== YOUR TASK ==
Go through the entries below from the first line and output each one exactly, up to and including the line with "Task: Toggle the 简 simplified mode in IME bar".

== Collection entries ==
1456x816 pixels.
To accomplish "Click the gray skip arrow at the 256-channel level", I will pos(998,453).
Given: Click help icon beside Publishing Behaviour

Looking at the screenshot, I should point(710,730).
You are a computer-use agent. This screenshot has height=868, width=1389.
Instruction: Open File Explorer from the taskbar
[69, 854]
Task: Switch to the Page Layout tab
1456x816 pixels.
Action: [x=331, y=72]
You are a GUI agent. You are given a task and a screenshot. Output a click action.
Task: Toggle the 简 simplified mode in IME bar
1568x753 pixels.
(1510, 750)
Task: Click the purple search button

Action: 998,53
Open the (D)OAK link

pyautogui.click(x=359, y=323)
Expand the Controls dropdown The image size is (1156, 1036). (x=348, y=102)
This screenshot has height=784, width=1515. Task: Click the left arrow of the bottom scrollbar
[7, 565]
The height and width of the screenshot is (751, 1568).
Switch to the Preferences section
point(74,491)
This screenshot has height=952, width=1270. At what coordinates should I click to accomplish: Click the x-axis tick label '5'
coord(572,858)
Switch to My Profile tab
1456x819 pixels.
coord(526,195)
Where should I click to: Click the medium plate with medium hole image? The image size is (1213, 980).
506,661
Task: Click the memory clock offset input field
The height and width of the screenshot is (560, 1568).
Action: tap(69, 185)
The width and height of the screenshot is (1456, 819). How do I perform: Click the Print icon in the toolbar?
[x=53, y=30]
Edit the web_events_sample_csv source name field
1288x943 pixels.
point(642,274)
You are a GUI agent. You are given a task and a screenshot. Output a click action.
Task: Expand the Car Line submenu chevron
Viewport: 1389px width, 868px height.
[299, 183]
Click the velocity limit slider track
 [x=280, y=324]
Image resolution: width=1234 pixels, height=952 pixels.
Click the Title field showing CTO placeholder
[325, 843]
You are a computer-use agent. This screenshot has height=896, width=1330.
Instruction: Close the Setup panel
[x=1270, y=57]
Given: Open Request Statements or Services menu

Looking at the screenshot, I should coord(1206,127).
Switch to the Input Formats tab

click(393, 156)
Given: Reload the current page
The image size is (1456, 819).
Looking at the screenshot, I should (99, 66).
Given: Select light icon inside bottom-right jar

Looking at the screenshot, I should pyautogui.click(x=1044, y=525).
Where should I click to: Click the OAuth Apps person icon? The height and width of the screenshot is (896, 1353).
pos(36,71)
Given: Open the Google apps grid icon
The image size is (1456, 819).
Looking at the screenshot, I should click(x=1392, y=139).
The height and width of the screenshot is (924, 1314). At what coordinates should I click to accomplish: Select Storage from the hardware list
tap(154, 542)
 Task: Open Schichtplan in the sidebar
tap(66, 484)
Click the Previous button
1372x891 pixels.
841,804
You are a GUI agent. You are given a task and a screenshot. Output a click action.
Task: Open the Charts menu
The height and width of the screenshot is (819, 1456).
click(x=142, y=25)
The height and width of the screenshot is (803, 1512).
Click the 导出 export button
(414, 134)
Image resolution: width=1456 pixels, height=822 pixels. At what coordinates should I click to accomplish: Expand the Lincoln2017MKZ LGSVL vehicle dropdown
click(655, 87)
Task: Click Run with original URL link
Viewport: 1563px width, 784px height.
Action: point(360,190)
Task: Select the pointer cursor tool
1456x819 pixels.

== WRITTEN RESPONSE ==
1456x816 pixels.
To accomplish "Click the gray skip arrow at the 256-channel level", I will pos(998,453).
Given: Click help icon beside Publishing Behaviour

Looking at the screenshot, I should point(710,730).
You are a computer-use agent. This screenshot has height=868, width=1389.
Instruction: Open File Explorer from the taskbar
[69, 854]
Task: Switch to the Page Layout tab
1456x816 pixels.
Action: [x=331, y=72]
You are a GUI agent. You are given a task and a screenshot. Output a click action.
Task: Toggle the 简 simplified mode in IME bar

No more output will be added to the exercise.